JUPITER, Fla. - Casey Janssen has spent his entire career pitching in the American League for the Toronto Blue Jays. In the sixth inning of today’s game, with the Nationals holding a 3-2 lead, Marlins star Giancarlo Stanton welcomed Janssen to the National League with a titanic blast that soared well beyond the center field wall at Roger Dean Stadium.
“I would imagine that’s not the only one he’s hit in the last couple years,” Nationals manager Matt Williams said. “He left one out over and that’s what Giancarlo’s paid to do.”
Stanton entered the game hitting just .167, but quickly got well with a 3-for-3, two-RBI afternoon that also included a sharply hit double off Nats starter Doug Fister. Dig in, Nats fans. Could be 13 more years of dealing with Stanton after the 25-year-old signed a colossal $325 million contract with the Marlins this past offseason.
As for Fister, the tall righty wasn’t at his best, giving up two runs on six hits with one strikeout in four innings of work.

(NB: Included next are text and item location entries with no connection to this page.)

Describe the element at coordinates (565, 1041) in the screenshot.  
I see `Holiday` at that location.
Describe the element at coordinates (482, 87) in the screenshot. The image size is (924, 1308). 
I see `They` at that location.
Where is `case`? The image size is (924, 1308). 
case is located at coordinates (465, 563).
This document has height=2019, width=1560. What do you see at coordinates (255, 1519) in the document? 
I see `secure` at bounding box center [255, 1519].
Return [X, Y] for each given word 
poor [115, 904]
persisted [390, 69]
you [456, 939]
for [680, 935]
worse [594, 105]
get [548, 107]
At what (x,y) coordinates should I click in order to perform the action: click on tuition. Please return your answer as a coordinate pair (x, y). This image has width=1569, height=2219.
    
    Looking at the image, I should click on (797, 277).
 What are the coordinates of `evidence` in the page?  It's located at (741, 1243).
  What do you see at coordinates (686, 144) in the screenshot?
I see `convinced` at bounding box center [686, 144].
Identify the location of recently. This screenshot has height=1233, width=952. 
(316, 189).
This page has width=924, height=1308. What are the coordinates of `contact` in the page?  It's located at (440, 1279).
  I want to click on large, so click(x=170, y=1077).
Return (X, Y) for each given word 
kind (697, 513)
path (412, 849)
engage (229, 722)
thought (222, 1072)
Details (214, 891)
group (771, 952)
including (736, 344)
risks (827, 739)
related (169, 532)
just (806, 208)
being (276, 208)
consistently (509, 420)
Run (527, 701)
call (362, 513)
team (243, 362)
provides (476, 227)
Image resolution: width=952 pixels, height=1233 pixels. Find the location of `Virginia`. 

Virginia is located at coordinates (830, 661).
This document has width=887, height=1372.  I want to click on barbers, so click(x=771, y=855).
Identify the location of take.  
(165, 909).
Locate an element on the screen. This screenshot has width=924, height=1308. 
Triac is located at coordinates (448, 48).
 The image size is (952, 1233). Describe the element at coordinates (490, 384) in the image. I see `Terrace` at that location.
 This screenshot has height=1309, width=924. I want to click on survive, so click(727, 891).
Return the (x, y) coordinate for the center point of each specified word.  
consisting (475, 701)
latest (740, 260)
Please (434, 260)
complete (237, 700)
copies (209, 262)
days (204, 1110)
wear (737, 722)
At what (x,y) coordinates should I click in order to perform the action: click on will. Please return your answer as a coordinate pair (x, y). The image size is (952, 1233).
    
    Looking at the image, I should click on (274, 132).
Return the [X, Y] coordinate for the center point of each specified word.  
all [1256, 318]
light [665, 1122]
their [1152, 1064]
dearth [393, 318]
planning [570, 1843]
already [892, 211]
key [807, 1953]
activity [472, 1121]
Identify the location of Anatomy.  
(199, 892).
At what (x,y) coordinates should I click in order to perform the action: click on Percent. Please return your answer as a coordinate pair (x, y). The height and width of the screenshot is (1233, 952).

“Nowhere near my best,” Fister said. “There are some things that I need to continue to work on and kind of shake off the rust and kind of get through the spring training blues, if you want to call them that. I’ve got to be able to control, and more than control, command my fastball and my sinker. I haven’t quite got to that point, still working on that. I think that’s my biggest key.”
Fister has allowed three earned runs while scattering 11 hits with three strikeouts and two walks in 8 1/3 innings this spring. He also became the first Nationals pitcher to have the opportunity to hit in a Grapefruit League game, but his bunt attempt didn’t fare so well against Marlins starter Mat Latos.
“Oh, that was horrible,” he said. “We bunt in the cage, we bunt off BP and everything else. Getting back out there in the real world with a pitcher out there, it’s a little different.”
Clint Robinson has been hot at the plate while playing first base and right field this spring. He belted his second home run of the exhibition season and is now batting .417 (10-for-24) with six RBIs.
“He’s making a really good case,” Williams said. “He just continues to play well all over the field. Right field, first base, coming off the bench if we need him to do that. So, yeah, he’s making a real good case.”
The 6-foot-5 Robinson reached the majors in 2012 with the Royals and last year with the Dodgers, but only has a total of 13 big league at-bats.
“I’m trying not to really think about it too much,” Robinson said. “Camp is starting to wind down now and just trying to go out every day and when I get the chance, have as good of at-bats as I can.”
“Yunel is well on his way,” Williams said. “He had a great work session today. He went to 35 grounders, a little more intensity, and put a bat in his hand and did some tee work and flip work. So that’s a good progression for him.”
With a focus on preparing his team for opening day, Williams understands that caution is the best route for his key players in a season lasting seven, or hopefully eight, months.
“You don’t just run them out there every day just to get them at-bats,” Williams said. “You have to stay within that progression. The good thing about it is both Anthony and Jayson, I know them very well. It doesn’t take them long to get going. Yunel, from all indications that I’ve seen, is a quick guy to come to the forefront as far as the swing goes because it’s not a big one. He makes contact. So hopefully those guys will be progressing quickly once they’re able to go.”